Palbociclib also shares the same metabolic pathway of CYP3A4, thus if taken concomitantly, turkey tail mushroom could theoretically increase the serum concentration of palbociclib in the body and potentiate adverse events. In addition, elevated liver enzymes and liver function impairment have been sporadically reported in the past when turkey tail mushroom is taken concomitantly with chemotherapy.28,29

In a meta-analysis assessing the efficacy and safety of turkey tail mushroom in patients with cancer, those receiving the supplement with conventional therapy had a higher incidence of increased LFTs compared with conventional therapy alone.28,29 This was particularly evident in patients with breast cancer, with a combined reported incidence of 38 cases of elevated AST and ALT compared with 22 cases in patients receiving chemotherapy only.29 However, statistical significance was not reported, and it is unclear if this increased incidence was a result of the combination of the turkey tail mushroom and chemotherapy or the turkey tail mushroom alone.28,29

In our patient, we initially suspected that turkey tail mushroom may have contributed to the increase in LFTs, and we theorized that it may have potentiated palbociclib’s effect on the liver. However, when the patient had subsequent LFT elevations after resuming treatment with palbociclib without the resumption of turkey tail mushroom, this theory became less likely.

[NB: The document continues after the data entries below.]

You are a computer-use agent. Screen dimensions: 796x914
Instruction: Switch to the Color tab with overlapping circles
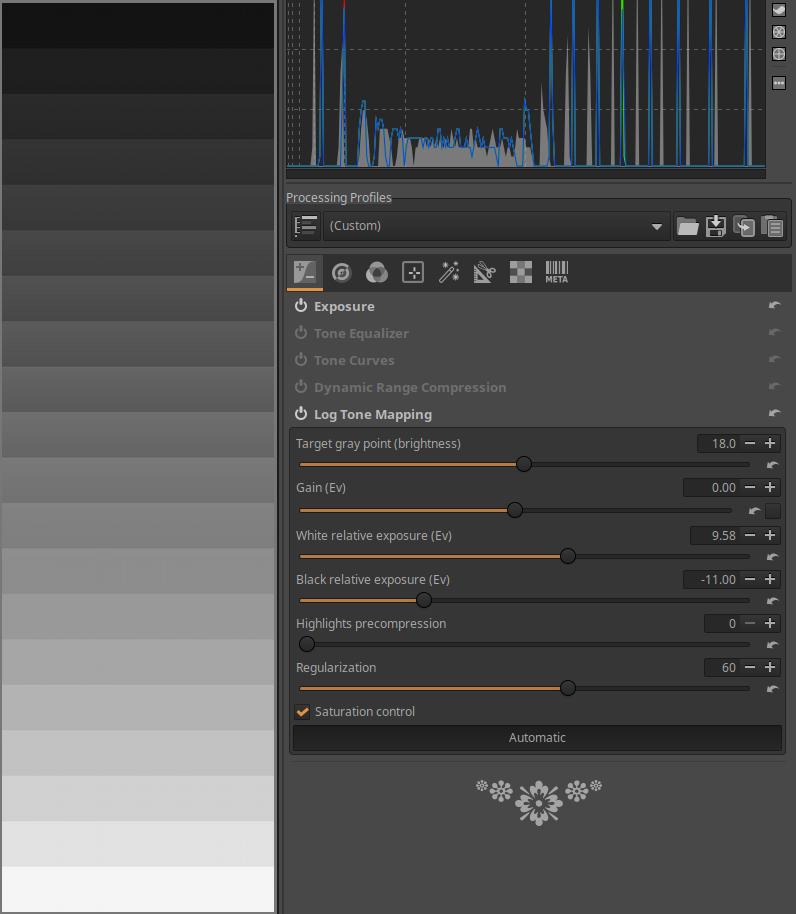[x=377, y=272]
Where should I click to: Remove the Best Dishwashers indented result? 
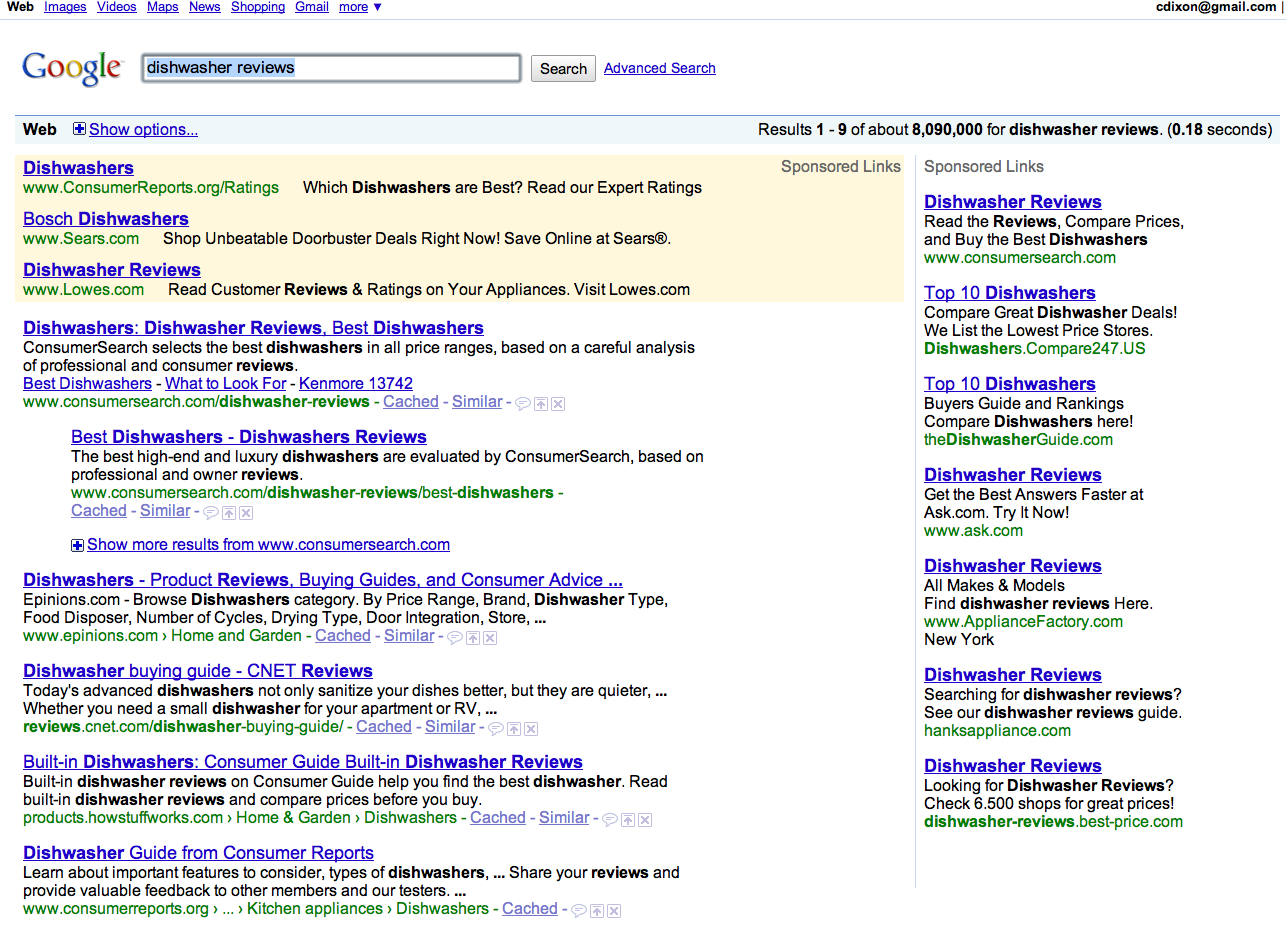tap(246, 512)
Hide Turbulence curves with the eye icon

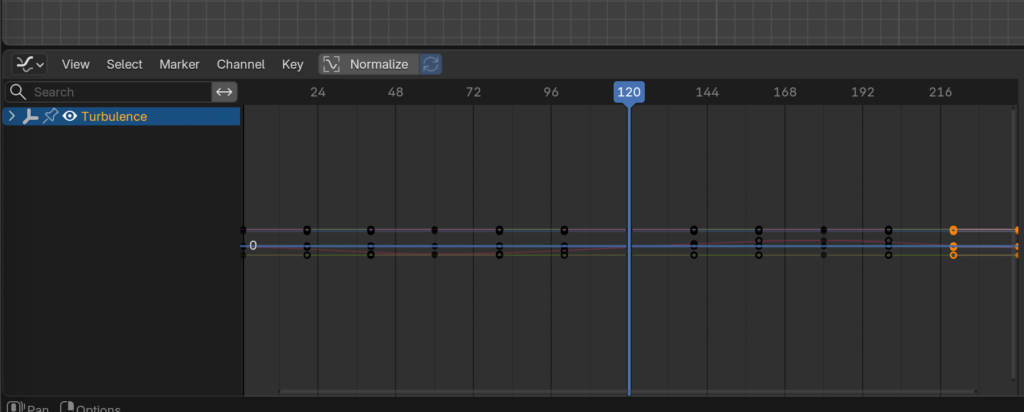click(x=70, y=117)
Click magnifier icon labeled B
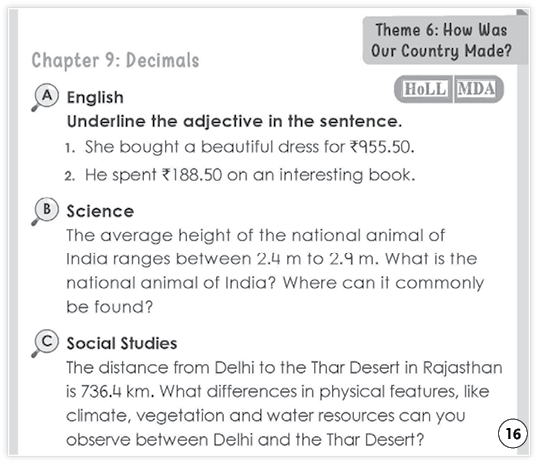Image resolution: width=538 pixels, height=464 pixels. tap(45, 211)
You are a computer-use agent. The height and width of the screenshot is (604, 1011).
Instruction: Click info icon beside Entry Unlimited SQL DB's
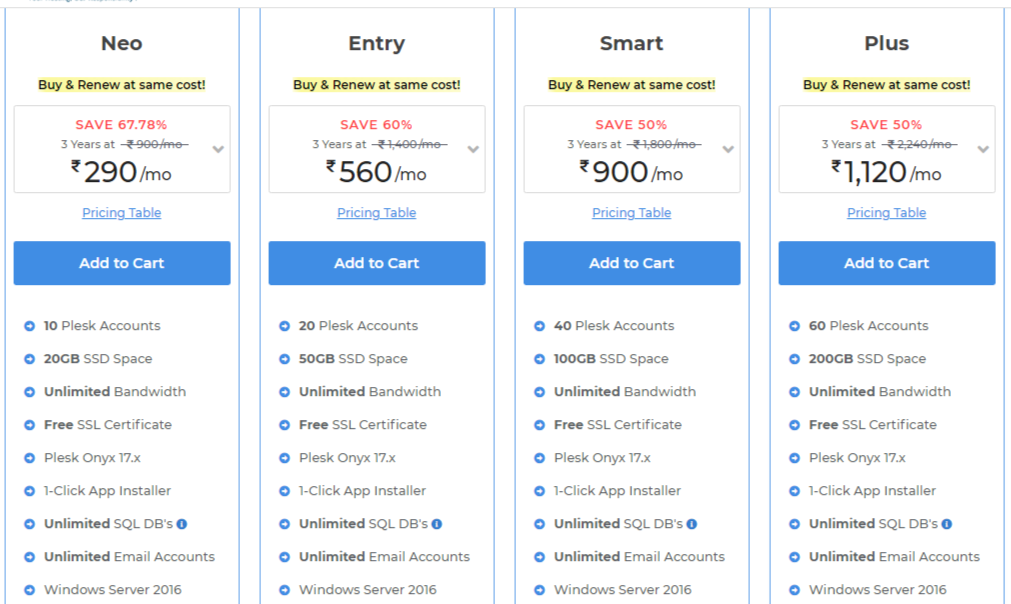(x=437, y=524)
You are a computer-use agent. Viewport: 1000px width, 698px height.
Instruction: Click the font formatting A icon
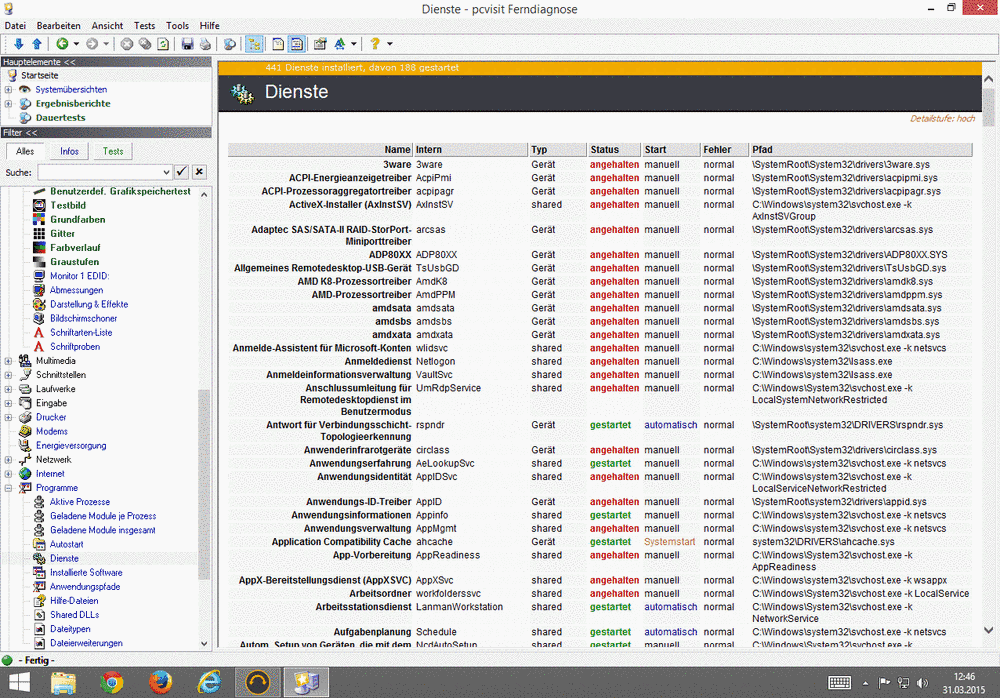click(x=340, y=44)
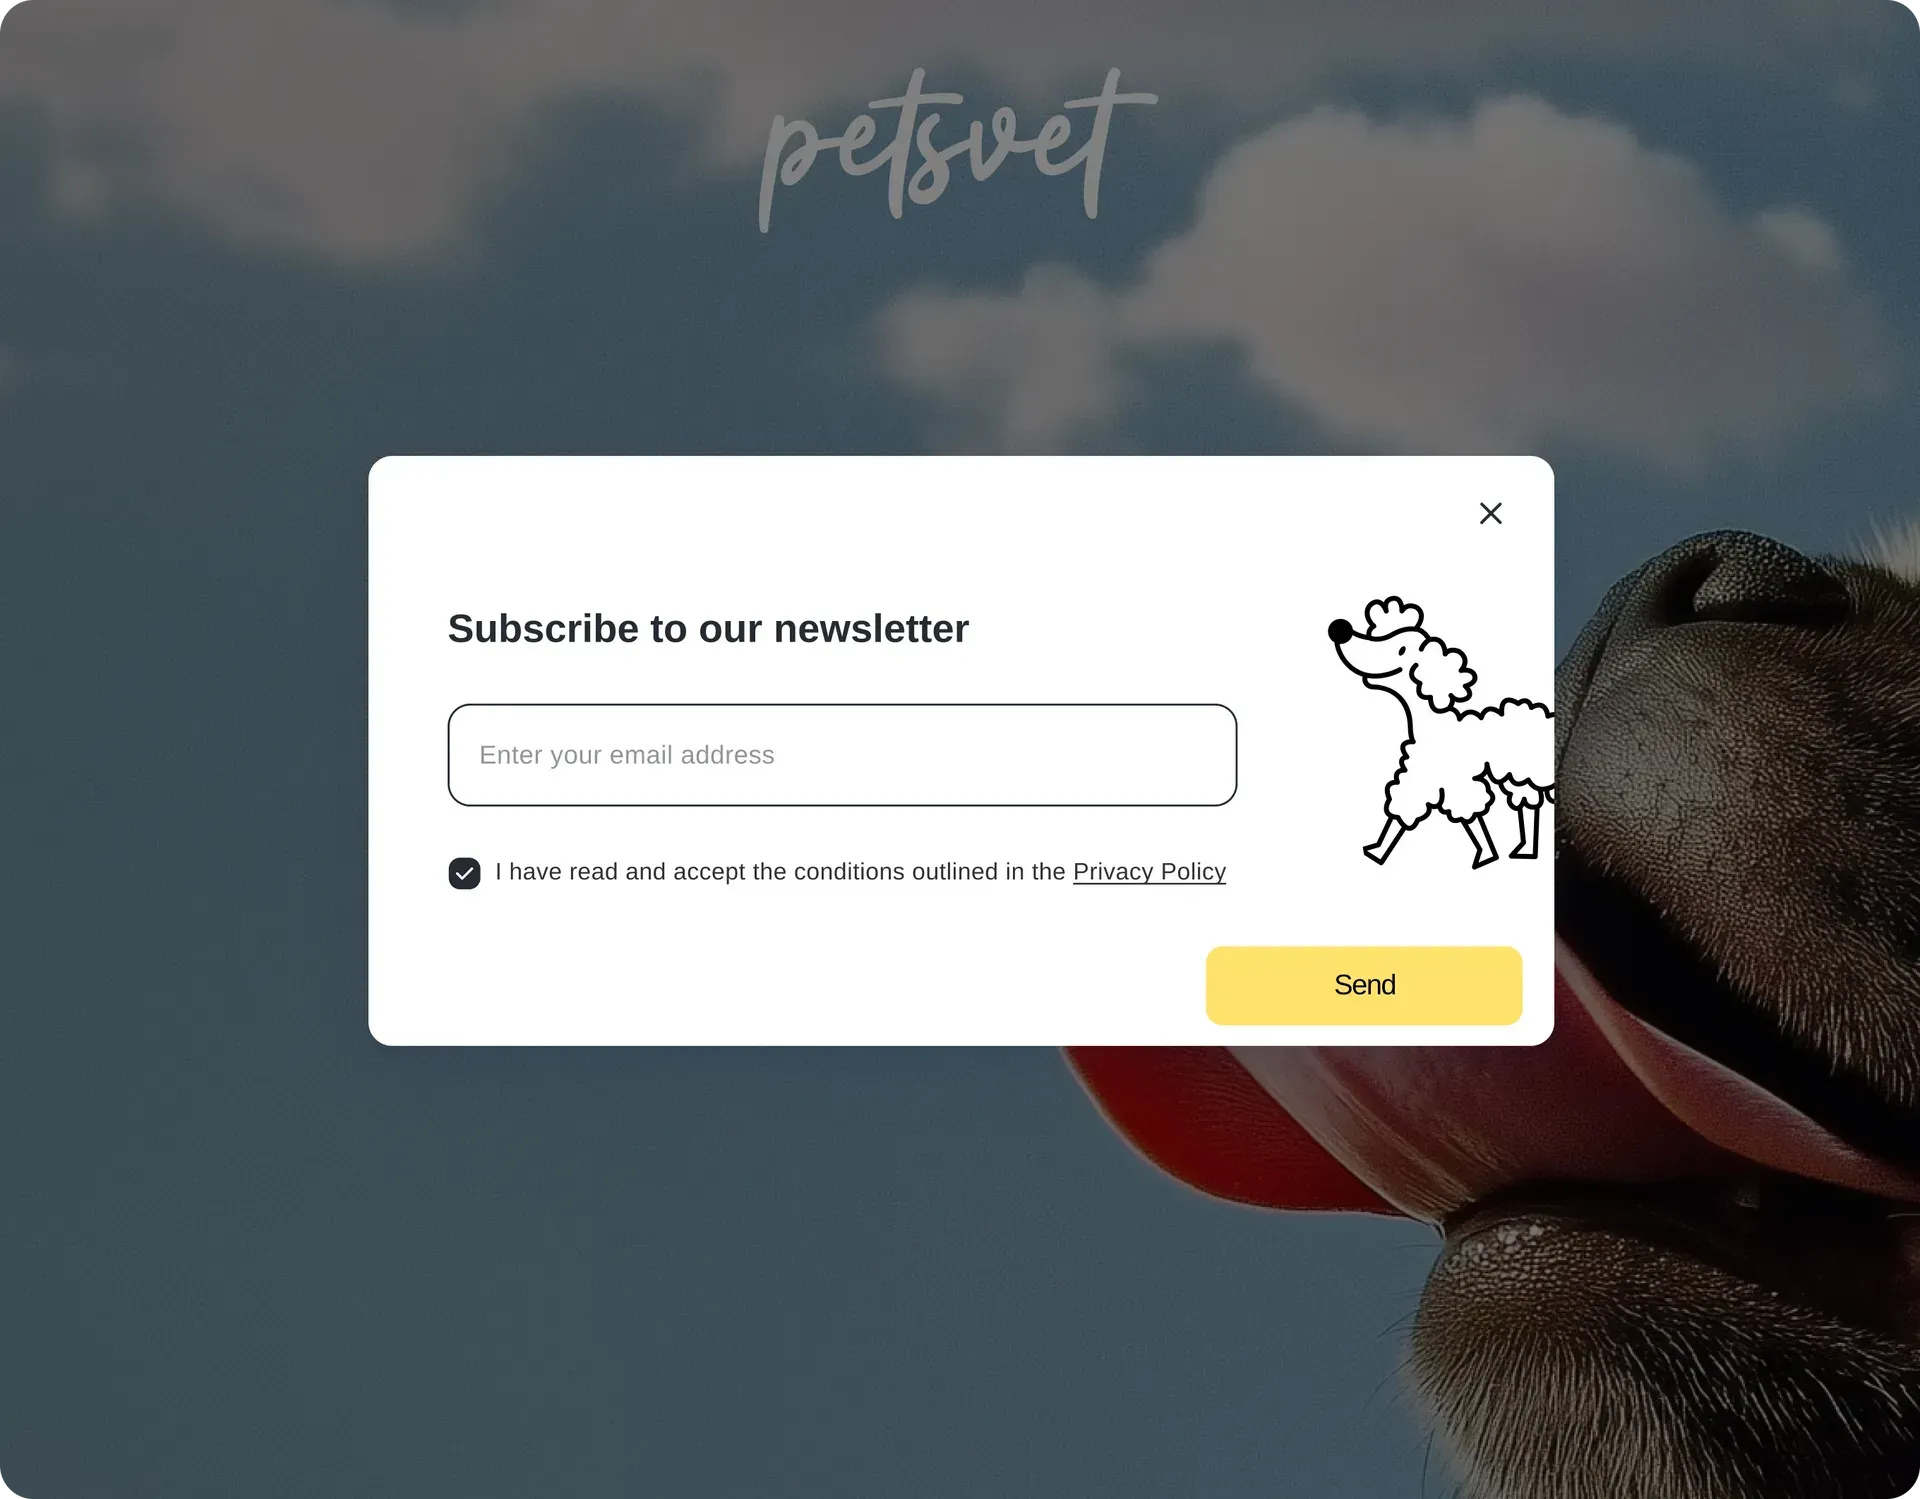Click the "Enter your email address" placeholder text
Image resolution: width=1920 pixels, height=1499 pixels.
[626, 755]
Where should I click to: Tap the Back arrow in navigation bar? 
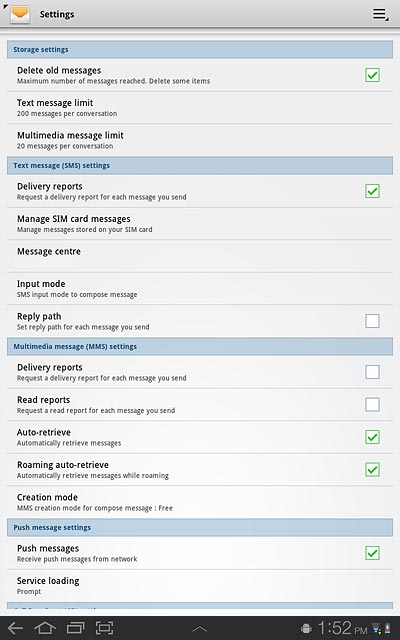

One possibility that we did not explore because our patient tolerated dose-reduced palbociclib was a drug rechallenge with a different CDK 4/6 inhibitor. Three previous case reports have documented the safety of rechallenging with palbociclib or abemaciclib after ribociclib-induced hepatotoxicity,30-32 but, to our knowledge, no cases have been published on the success of abemaciclib or ribociclib rechallenge after palbociclib-induced hepatotoxicity.

Future investigators may consider this as an alternative option; however, it is important to note that the incidence of hepatotoxicity is often higher with abemaciclib and ribociclib treatment than with palbociclib, and careful consideration should be taken if switching to a different CDK 4/6 inhibitor.30-32


This case report highlights that palbociclib can cause uncommon but asymptomatically severe AST and ALT elevations in patients without baseline liver dysfunction and exemplifies the need for close monitoring of LFTs in patients who are receiving palbociclib, especially beyond the first few treatment cycles.

Healthcare providers should be aware of this adverse event and attention should also be paid to potential drug–drug interactions, particularly involving CYP3A4. In addition, in patients with palbociclib-induced hepatotoxicity, the management of nonhematologic toxicities according to the prescribing information for palbociclib can be an effective treatment strategy given the apparent dose-dependent levels of AST and ALT elevations.

Future investigation should further explore severe AST and ALT elevations to understand the circumstances that result in hepatotoxicity after receiving treatment with palbociclib.

Author Disclosure Statement
Dr Hutchinson is an Advisory Board Consultant to Novartis; Dr Green, Dr Jacques, Dr Kim, Dr Shin, Ms Haggett, and Ms Straw have no conflicts of interest to report.